TASK:
Would you repeat word for word the lines of the listing that follows, from the one with "Where should I click to: Open" up to and including the one with "Rotate the image left", and leave out the images?

Segment Start: INFORMATION PROVIDED

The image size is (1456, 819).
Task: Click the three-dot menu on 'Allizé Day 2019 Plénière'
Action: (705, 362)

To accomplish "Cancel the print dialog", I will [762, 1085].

Segment End: INFORMATION PROVIDED
Segment Start: INFORMATION PROVIDED

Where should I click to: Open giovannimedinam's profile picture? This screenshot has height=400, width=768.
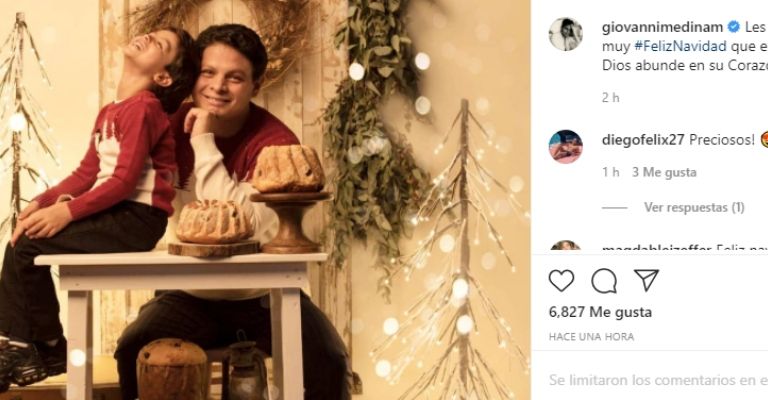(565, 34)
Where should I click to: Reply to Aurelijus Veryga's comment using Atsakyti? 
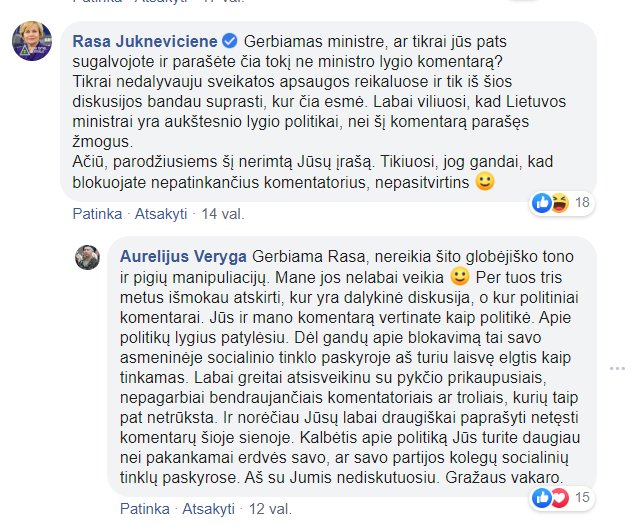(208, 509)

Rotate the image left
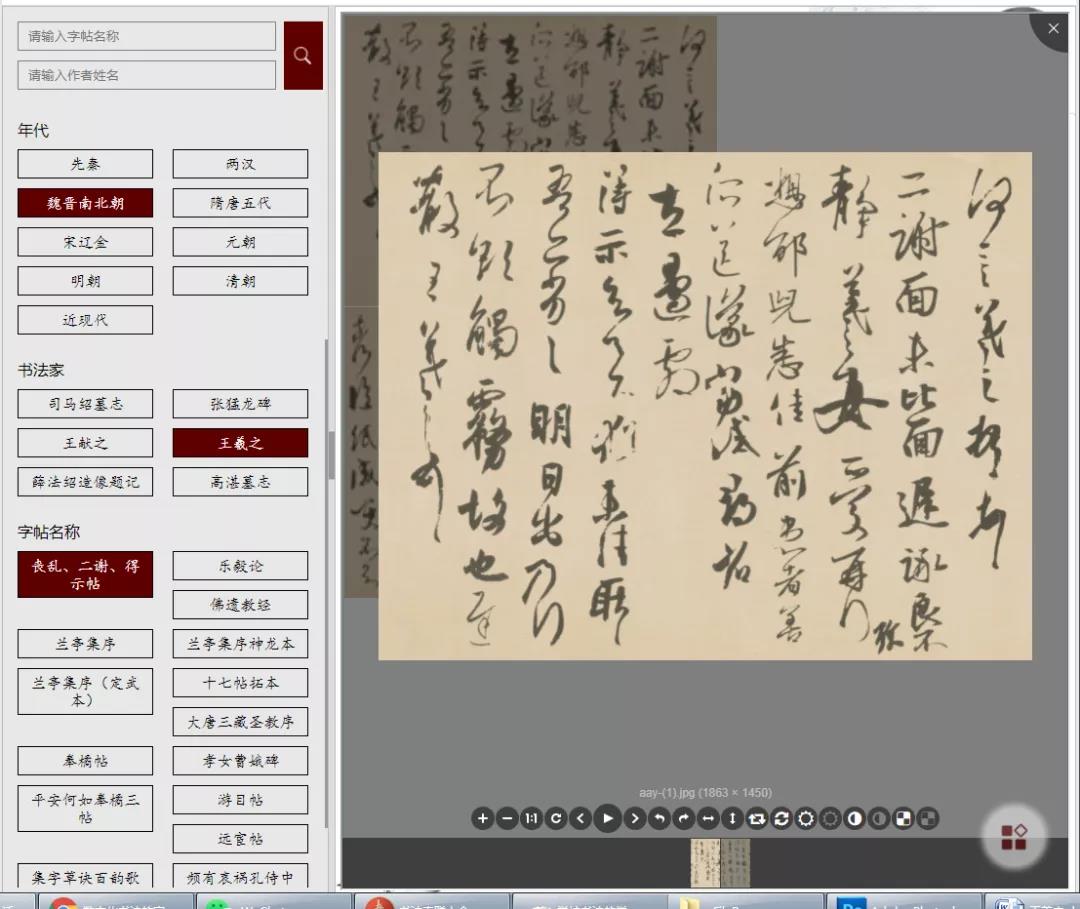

Segment End: INFORMATION PROVIDED

SOLVED PROBLEM:
Where should I click to: Open giovannimedinam's profile picture? This screenshot has height=400, width=768.
(565, 34)
Where should I click to: Reply to Aurelijus Veryga's comment using Atsakyti? 
(208, 509)

Rotate the image left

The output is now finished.